Your sister Carrie was also a very talented performer. I saw her in the Boston production of Rent a few years ago. What was your relationship with her?
She was very, very talented. My relationship with her was awesome. She wasn’t really in my life during my teenage years because she was away doing her own thing, but we always had respect and deep love for each other. We even wrote together musically. She was a huge inspiration. In the past year especially, she was tremendously supportive of me.

Did you look up to her as a performer?
Yes.
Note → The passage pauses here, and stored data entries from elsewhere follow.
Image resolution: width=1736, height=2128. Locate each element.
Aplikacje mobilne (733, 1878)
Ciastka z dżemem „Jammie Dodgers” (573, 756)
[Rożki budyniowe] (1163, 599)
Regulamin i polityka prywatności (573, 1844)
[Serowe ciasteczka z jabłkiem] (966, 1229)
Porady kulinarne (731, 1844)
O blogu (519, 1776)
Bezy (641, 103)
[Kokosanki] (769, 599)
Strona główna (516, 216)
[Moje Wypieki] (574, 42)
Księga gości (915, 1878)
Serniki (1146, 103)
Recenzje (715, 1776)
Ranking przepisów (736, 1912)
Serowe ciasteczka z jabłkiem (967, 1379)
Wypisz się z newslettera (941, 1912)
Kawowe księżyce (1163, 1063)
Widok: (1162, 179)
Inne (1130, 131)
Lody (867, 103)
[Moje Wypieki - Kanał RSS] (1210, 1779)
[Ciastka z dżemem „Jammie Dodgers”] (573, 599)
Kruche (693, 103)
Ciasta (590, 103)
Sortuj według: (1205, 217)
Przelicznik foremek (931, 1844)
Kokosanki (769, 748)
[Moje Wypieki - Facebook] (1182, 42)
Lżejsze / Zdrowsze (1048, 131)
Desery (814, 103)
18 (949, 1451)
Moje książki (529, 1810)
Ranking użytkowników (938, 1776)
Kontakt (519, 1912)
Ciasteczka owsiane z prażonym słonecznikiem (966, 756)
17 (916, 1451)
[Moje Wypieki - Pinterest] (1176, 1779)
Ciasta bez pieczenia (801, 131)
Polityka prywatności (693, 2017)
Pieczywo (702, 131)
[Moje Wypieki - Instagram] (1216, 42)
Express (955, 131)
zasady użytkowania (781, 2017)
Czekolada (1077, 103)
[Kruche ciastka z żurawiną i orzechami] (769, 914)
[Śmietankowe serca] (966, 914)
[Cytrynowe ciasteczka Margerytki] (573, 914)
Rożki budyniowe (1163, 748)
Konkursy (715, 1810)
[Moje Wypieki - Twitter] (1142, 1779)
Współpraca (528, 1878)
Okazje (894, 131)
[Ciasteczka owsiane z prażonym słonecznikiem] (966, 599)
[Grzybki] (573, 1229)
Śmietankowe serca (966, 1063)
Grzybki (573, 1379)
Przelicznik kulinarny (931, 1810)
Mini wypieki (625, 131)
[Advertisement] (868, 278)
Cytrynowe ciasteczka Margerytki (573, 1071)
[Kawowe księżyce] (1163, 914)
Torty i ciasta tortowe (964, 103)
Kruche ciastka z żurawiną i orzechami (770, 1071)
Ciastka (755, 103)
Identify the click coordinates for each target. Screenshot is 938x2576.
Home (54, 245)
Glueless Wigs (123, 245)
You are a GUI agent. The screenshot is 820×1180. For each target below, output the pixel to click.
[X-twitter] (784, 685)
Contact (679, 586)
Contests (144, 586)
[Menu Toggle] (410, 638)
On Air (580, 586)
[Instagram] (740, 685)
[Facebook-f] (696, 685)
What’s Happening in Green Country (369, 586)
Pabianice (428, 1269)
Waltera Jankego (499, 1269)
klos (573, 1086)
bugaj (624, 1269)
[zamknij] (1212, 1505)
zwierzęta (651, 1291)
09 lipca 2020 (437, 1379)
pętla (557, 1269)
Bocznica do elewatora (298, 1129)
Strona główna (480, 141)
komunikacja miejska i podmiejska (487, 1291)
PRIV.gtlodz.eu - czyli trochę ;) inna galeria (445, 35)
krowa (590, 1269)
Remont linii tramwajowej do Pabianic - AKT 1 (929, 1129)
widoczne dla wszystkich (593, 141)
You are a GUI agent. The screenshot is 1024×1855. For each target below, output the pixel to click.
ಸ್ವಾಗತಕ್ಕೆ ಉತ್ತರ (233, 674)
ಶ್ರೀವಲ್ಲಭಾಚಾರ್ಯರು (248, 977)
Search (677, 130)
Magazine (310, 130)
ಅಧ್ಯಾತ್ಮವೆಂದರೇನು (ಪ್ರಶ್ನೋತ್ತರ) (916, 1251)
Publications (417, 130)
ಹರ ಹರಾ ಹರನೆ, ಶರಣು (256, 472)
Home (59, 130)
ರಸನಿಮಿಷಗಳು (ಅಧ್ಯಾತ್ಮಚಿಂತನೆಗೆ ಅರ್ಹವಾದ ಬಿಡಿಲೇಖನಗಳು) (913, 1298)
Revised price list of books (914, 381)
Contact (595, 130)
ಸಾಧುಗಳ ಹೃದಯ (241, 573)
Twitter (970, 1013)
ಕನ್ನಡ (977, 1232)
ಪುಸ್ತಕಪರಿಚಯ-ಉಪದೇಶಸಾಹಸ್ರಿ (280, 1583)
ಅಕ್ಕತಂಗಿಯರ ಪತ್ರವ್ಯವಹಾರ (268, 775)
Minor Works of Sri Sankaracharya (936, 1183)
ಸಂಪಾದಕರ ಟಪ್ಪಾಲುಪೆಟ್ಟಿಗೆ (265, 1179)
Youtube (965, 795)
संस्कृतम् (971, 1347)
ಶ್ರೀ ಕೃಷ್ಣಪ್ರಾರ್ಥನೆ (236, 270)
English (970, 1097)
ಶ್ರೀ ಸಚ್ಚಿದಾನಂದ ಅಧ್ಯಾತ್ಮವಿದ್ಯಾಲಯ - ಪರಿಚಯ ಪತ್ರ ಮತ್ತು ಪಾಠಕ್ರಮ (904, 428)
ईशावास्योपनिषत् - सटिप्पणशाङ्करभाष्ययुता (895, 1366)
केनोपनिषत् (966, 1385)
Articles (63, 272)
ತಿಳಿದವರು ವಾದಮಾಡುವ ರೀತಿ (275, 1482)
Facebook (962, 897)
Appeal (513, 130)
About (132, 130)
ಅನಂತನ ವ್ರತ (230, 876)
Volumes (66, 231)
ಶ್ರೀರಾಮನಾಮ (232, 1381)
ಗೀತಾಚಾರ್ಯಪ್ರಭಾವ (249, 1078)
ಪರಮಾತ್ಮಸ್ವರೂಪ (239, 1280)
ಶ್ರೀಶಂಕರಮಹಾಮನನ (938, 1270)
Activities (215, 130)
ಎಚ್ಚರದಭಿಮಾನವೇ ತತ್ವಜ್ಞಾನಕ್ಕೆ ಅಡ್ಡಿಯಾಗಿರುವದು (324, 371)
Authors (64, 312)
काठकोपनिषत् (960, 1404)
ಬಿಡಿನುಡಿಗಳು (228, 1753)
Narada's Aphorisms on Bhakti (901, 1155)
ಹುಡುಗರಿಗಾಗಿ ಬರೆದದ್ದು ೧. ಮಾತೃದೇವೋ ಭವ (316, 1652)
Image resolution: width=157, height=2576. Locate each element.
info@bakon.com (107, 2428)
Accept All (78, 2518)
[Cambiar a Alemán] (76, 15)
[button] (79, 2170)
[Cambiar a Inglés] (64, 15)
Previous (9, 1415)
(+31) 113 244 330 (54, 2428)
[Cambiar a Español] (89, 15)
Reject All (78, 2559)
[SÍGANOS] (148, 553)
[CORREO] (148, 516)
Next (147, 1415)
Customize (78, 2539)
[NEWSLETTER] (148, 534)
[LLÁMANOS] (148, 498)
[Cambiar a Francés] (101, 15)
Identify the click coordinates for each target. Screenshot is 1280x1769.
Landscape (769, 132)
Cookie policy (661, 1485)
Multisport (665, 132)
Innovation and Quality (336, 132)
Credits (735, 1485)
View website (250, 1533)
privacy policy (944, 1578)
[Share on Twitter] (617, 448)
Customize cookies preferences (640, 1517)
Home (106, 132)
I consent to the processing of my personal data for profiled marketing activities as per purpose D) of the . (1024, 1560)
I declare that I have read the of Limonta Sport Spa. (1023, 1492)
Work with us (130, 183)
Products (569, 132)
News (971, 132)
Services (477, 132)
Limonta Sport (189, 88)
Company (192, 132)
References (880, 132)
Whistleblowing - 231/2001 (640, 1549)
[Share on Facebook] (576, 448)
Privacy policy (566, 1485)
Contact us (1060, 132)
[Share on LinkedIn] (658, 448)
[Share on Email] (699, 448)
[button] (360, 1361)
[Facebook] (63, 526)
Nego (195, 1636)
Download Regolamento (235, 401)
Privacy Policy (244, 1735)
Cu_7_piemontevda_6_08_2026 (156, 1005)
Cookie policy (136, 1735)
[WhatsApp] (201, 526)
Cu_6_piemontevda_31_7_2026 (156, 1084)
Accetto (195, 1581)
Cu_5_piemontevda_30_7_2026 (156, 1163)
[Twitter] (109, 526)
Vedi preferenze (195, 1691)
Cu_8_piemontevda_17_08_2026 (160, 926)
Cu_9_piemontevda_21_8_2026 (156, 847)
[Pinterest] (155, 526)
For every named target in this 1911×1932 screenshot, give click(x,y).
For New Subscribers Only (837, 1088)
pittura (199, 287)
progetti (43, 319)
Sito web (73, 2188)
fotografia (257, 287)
She’s the first person I saw sit down at the piano and write something that was so amazing that it made me want to do it.

You shared a special moment with Carrie toward the end.
I had a really hard time visiting her in the hospital. She was the brightest and most outgoing person—to the very last day—but she obviously had a very different physical appearance, and I found myself being careful almost to the point where I didn’t want to touch her because I thought she was gonna break.

The last day I went to the hospital in the afternoon. I lost it. I had to leave. [That night] I couldn’t sleep, so I went back to the hospital about 4 a.m. My wonderful sister Jody was there [with other friends and family members].

Almost everyone was asleep. Jody was sitting with Carrie. She said, “OK, you’re here, I’m gonna go lie down.” So I crawled in the bed with Carrie and I felt really calm. I told her stories about Zach, told her our family would be all right. The sun began to come up and I started singing this Lucinda Williams song: [singing] “You sure changed the name of this town,” and that was totally Carrie. She changed the name of this fucking town, and she changed my life. And I swear to God, at that time there were all these amazing colors in the sky. It was beautiful. It felt to me as if all these people were welcoming her.

And here I’m sober as hell and I’m like, Whoa, and I’m telling her about it and saying, “I know you can see this and they’re waiting for you,” and as soon as I finished the song she took her last breath. I saw this beautiful gold-and-purple sky outside, and I felt her body go and I knew. I removed her oxygen mask and just held her and watched her float around the room and go out to these people. It was like this huge party! It was awesome, it was so comforting. I waited like 15 minutes to wake everybody else up. It was my moment, a gift she gave me that was very important for me to have.

What are you doing to cope with your sister’s memory?
She visits me in my dreams almost every night; I really feel like she’s guiding me as well. A small part of me feels like she gave me those last moments because I wasn’t there for Tanya’s last moments. She knew how hard that was for me, and it meant something for me to be there. And also to let me know, “Hey, I’m gonna be watching you, so you better keep your shit straight!”

Hausman is a contributing writer for Billboard magazine.